Photo by Meir Walters
Photo by Meir Walters
  • Imagine that the people celebrating the fall of the Muslim Brotherhood in Egypt range from young dudes in bright orange shorts to women in full niqabs.
  • Imagine that the people celebrating the fall of the Muslim Brotherhood in Egypt range from street kids with no shoes to a young gal in a sequined ”Eye of the Tiger” top and high heels.
  • Imagine an older woman ceremoniously draping each passing car with her flag, sort of a cross between a carwash and a knighting ceremony. She did this for hours.
  • Imagine an open jeep packed with powerful, bold, independent and sexy Egyptian women wearing black and waving massive flags and catching the jealousy of every guy standing there.
  • Imagine small boys riding on the backdoor ladder of a mini van, waving as the vehicle goes top speed down the highway.
  • Imagine a performance where live streaming images from Egypt are being projected onto dancers in New York City. (Collaboration by Ximena Borges, Sarah Cameron Sunde and Dalia Basiouny for CultureHub)
Photo by Nathan Eames
Photo by Nathan Eames
  • Imagine a two-year-old girl in a pink halter top at the street party last night giving me the peace sign.
  • Imagine an all-out dance party erupting every time a police vehicle came by.
  • Imagine one woman, veiled in red and black, whom I had met at the beginning of the party and had exchanged numbers with, calling me later because she didn’t see me there anymore and wanted to make sure I got home safe.
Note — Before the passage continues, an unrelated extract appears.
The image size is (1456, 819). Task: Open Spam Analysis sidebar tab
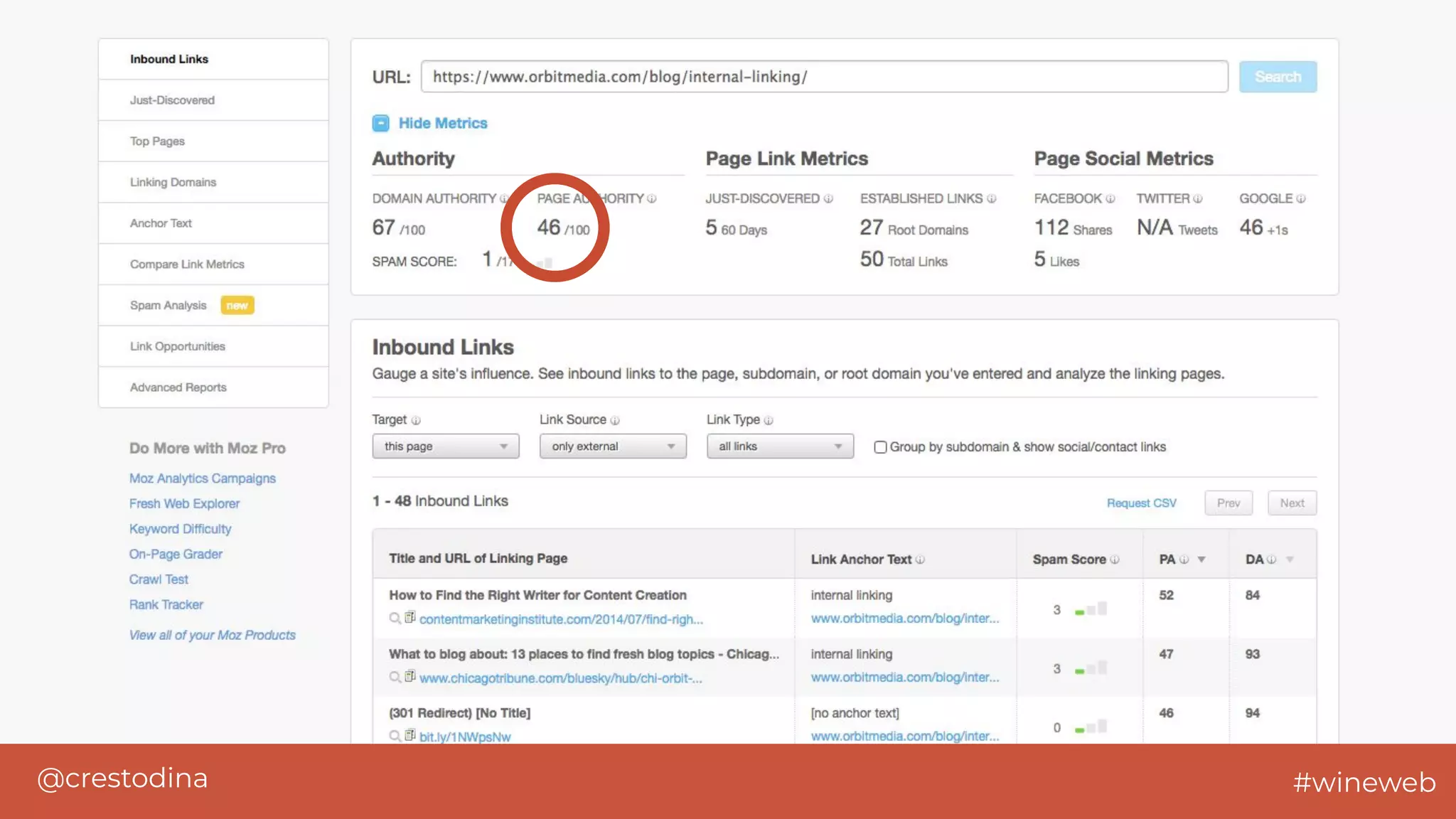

So happy I didn’t heed the U.S. Embassy’s warning to avoid crowds, especially alone. If you fear the world and stay in your apartment, you will miss out on what this world has to offer. Egyptians are amazing.
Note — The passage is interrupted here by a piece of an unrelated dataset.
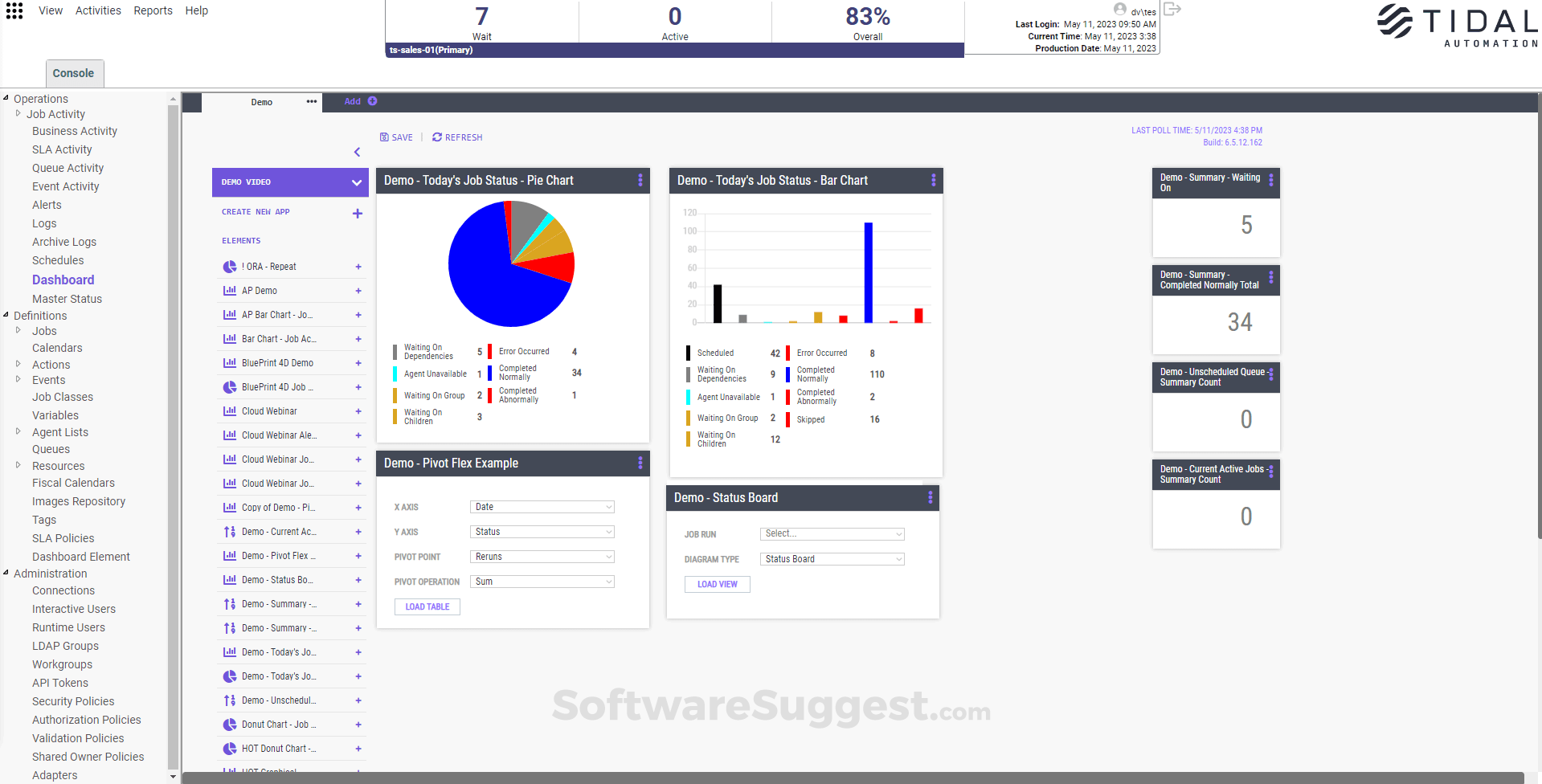Open the app launcher grid icon
Screen dimensions: 1542x784
tap(14, 10)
I don’t know how the Egyptians do it. A revolution seems like a second job. Mentally, physically, emotionally, and socially exhausting. I cannot imagine being in this state for two and a half years. And then also witnessing the death of a friend or family member by your side. Or taking a couple bullets yourself to the leg or the eye. These are all-too-common stories, widespread trauma. My close friends included. These revolutionaries say they are now starting back at zero. See you on the 3rd or 4th of July. Happy? Independence?